TASK GOAL
Please copy every line below that contains the string "bell".

Stored records
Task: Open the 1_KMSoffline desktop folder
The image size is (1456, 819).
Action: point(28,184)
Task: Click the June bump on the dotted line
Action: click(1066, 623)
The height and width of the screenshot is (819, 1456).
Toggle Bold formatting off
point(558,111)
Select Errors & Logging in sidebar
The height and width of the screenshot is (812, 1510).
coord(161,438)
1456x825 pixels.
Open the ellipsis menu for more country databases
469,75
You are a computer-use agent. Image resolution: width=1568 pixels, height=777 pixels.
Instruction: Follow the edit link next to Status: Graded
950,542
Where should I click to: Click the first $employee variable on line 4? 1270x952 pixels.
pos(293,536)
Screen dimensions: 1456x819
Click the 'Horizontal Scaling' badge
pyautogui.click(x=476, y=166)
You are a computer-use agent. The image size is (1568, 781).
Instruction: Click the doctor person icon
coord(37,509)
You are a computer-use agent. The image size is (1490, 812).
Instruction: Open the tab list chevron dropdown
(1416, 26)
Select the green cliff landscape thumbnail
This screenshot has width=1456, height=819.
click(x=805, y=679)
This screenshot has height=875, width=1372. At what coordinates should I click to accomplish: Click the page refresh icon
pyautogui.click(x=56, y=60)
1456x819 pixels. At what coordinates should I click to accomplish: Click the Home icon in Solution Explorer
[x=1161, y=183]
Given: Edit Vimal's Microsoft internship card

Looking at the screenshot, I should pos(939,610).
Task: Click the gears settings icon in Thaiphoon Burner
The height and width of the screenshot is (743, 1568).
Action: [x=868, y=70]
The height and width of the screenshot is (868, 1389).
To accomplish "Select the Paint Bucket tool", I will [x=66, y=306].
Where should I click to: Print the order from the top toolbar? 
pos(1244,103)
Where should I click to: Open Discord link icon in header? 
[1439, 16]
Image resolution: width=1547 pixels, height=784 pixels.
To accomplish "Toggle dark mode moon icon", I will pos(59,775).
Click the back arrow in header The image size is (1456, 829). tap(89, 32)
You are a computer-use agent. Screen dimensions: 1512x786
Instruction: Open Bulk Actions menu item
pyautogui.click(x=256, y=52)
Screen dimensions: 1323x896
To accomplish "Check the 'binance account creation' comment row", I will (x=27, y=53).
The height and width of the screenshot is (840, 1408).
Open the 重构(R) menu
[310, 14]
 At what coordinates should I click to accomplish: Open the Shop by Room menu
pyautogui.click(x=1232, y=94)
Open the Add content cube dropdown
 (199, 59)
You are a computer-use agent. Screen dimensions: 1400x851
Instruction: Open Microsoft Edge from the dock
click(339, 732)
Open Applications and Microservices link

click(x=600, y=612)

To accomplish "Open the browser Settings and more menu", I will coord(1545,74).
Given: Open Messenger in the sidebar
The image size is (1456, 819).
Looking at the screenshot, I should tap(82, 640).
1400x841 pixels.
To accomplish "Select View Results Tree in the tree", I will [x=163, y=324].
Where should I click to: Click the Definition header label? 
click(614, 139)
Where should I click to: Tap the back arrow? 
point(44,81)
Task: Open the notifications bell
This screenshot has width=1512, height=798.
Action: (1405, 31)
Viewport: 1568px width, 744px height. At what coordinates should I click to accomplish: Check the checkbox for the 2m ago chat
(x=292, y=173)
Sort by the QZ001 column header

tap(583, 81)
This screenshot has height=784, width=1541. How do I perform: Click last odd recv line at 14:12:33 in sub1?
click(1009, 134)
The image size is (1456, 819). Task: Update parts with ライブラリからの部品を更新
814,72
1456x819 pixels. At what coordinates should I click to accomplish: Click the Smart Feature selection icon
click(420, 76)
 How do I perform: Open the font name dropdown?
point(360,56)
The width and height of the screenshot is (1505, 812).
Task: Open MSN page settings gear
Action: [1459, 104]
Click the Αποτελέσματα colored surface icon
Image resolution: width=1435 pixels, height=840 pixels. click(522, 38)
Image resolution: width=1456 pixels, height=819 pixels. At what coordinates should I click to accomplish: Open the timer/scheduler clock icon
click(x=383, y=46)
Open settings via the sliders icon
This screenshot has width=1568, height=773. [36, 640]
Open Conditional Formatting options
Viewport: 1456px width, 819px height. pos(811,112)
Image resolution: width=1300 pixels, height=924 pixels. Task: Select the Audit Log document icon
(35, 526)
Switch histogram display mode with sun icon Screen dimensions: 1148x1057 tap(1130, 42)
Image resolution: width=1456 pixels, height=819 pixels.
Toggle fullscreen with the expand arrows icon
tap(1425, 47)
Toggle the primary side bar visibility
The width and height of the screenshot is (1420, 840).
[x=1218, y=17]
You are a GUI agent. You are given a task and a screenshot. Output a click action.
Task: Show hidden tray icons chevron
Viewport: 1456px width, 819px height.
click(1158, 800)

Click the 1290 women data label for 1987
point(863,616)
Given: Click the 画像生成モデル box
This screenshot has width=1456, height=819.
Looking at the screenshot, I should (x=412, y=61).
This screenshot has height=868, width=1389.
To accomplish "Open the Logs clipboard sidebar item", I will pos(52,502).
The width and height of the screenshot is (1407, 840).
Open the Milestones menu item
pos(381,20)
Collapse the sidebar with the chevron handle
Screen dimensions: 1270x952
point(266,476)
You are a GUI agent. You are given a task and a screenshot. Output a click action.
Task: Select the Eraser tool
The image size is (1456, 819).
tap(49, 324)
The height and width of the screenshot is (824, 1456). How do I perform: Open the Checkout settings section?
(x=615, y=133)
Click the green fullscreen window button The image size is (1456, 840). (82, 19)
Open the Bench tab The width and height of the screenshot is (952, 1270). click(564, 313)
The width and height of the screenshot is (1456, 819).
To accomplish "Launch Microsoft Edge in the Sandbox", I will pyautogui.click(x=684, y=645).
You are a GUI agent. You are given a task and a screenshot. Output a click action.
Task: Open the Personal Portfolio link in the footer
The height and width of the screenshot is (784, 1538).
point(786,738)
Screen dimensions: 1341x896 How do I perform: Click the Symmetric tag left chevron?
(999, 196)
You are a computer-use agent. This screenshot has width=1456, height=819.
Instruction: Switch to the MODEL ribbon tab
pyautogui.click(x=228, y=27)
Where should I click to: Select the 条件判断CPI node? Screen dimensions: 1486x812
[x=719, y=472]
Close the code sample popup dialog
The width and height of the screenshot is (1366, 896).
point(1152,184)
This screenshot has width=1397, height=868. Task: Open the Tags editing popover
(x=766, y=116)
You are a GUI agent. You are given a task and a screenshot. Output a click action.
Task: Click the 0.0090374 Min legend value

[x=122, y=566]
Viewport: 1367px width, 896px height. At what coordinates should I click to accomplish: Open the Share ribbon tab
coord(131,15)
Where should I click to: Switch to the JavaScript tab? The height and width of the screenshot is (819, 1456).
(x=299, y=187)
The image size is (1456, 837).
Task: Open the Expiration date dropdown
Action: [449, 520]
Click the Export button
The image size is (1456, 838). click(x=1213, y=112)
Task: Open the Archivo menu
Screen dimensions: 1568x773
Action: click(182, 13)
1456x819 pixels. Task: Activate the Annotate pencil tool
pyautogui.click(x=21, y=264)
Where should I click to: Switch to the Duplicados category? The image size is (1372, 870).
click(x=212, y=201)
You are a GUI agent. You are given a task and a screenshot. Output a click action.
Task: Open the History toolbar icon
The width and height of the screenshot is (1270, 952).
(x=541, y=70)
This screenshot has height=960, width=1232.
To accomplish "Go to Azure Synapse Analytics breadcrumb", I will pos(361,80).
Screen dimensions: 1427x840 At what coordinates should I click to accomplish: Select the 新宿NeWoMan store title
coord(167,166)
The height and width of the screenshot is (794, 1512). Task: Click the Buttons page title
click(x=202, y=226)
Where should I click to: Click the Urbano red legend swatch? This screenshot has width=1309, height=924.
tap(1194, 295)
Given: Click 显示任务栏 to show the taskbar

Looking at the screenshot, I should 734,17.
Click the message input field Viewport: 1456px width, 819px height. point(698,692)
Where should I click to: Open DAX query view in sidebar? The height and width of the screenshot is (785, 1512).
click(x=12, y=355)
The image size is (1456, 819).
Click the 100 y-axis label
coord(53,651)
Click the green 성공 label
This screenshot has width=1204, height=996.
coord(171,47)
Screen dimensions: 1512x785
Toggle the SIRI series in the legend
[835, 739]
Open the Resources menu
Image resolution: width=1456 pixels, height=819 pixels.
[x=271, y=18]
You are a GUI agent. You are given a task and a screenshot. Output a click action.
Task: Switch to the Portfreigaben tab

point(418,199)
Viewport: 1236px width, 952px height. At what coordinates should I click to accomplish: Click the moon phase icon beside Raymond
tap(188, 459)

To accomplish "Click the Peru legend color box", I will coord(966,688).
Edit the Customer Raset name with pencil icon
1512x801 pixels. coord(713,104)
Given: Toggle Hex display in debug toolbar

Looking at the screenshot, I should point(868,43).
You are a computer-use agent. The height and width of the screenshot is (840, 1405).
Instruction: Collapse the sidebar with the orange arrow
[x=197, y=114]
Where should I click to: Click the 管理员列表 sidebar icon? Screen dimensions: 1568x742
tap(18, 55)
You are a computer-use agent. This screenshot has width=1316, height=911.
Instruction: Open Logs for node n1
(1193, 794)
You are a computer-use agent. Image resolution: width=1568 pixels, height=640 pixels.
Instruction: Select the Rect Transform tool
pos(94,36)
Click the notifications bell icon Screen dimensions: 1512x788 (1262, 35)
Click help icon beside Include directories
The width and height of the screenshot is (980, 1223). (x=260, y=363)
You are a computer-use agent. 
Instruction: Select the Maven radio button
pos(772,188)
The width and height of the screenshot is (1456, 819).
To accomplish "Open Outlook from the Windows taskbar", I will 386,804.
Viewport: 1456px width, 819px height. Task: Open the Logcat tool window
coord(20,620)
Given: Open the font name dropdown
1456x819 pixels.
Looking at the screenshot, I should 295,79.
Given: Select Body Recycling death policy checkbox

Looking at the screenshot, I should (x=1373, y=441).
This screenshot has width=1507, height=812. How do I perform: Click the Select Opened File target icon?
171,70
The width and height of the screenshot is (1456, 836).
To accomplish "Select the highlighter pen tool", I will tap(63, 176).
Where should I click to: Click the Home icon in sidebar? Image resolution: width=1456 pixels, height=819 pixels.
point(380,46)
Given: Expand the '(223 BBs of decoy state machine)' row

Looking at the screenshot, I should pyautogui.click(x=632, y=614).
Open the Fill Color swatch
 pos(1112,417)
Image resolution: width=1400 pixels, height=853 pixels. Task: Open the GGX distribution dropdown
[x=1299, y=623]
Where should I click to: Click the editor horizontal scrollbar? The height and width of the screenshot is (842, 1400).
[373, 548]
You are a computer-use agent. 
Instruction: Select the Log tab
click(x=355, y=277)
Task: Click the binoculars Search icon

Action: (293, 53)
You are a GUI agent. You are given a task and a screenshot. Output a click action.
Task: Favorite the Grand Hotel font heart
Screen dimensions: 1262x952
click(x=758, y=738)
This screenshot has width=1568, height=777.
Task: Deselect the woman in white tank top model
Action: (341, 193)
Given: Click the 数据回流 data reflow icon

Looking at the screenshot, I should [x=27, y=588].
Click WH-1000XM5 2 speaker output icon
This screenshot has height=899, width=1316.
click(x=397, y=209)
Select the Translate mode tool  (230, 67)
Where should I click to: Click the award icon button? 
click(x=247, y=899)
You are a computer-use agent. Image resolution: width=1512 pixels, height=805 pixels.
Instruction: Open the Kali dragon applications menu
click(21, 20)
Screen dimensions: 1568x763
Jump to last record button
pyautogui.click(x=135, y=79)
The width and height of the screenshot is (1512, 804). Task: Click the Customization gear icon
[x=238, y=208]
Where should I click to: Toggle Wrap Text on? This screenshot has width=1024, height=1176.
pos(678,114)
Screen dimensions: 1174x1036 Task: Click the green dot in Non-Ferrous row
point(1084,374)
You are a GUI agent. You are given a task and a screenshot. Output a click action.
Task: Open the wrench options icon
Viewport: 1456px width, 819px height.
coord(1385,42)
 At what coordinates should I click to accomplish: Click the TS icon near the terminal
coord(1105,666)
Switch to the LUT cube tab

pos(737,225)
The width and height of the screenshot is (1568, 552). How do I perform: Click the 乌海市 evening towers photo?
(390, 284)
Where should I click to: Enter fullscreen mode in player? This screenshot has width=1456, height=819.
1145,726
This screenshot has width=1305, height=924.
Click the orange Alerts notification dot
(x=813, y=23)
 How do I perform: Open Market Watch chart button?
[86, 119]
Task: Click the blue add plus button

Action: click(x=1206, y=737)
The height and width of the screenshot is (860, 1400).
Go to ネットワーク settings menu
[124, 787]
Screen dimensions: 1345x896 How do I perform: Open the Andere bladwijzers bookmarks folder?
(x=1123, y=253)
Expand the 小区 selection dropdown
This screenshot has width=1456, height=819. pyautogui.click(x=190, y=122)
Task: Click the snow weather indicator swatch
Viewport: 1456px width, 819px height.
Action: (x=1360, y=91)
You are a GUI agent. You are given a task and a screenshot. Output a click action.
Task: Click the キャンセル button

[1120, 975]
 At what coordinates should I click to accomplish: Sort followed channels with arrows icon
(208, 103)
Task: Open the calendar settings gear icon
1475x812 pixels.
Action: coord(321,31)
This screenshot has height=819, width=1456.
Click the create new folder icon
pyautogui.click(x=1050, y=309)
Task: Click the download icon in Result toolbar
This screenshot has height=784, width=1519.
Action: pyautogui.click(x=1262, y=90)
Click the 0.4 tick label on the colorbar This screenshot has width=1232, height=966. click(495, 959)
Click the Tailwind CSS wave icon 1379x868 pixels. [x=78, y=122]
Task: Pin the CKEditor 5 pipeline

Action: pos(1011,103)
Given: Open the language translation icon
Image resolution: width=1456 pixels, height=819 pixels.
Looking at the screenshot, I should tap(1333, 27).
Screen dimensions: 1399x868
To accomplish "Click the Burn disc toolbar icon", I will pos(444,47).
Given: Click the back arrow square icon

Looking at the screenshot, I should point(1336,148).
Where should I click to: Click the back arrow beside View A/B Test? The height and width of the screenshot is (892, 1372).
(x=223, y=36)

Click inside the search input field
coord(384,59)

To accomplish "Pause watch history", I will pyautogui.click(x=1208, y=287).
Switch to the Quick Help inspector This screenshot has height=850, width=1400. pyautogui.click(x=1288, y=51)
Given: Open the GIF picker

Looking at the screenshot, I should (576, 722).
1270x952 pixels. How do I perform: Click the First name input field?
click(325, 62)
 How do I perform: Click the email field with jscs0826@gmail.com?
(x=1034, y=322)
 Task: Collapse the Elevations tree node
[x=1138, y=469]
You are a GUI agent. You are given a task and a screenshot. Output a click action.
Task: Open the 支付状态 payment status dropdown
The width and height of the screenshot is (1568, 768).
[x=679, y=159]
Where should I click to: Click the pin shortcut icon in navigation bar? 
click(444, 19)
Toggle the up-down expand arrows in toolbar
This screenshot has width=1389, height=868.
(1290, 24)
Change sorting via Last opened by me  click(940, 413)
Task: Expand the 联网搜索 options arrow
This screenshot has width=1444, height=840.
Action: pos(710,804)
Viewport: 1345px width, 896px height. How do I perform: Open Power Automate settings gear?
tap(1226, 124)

ANSWER FOR THIS EXERCISE
Task: Open the notifications bell
Click the notifications bell icon Screen dimensions: 1512x788 (1262, 35)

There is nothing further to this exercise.